MANITOWOC, Wis. (WFRV) – Ken Tate has lived in Manitowoc for most of his life. But he didn’t grow up there.
“When the war started, I was a senior in high school (in Brooklyn, New York). I wanted to quit and my mother said, ‘No. If you graduate, I will then sign the paper to let you get in the Navy.’ That’s the best thing she ever did,” said Tate.
A 17-year-old Brooklyn boy at the time, Ken Tate was just shy of being able to join the Navy without a parent’s signature.
Soon, he’d be in Manitowoc waiting to board the USS Rasher, in the midst of the second world war.
“Well you know, a young kid, teenager, away from home and I thought the war was a big adventure.

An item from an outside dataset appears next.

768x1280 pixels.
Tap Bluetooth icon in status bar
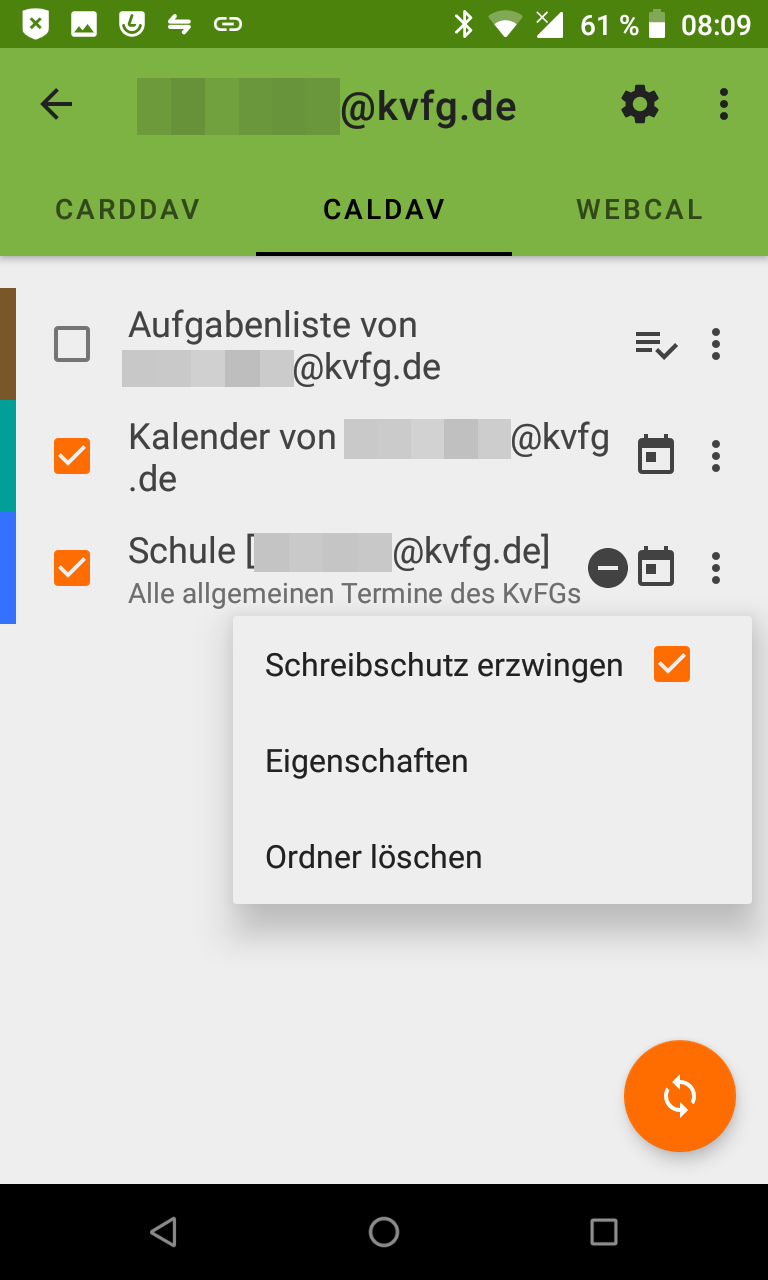[x=463, y=24]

I really enjoyed the Navy,” Tate recalled. It was exciting and dangerous, I enjoyed every minute that I was in the service.”
Tate recalls his time on the Rasher deep beneath the seas of Perth; Better than you might expect.
Air conditioning, laundry, and not as cramped as people think.
“All during the war, we stayed mostly on the surface. People think we’re always underneath the water, but we had radar that the Japanese didn’t have, so we could pick up an airplane or another ship way ahead of time, then we could dive,” Tate said.
In ’45, Tate got out of the Navy and married the girl from Manitowoc he met during his early years.
He still lives here today, as the last living crew member from the USS Rasher during WWII.
And he wouldn’t change a thing.
“I think it was the right thing to do. And, even though sometimes when people are killed, you think about that, but this is what this country is all about, and so you did your job. I made the right decision,” Tate said.
Tate went on to get his degree in social work using the GI Bill at UW Madison, and worked as the director of social work for Manitowoc County for 35 years.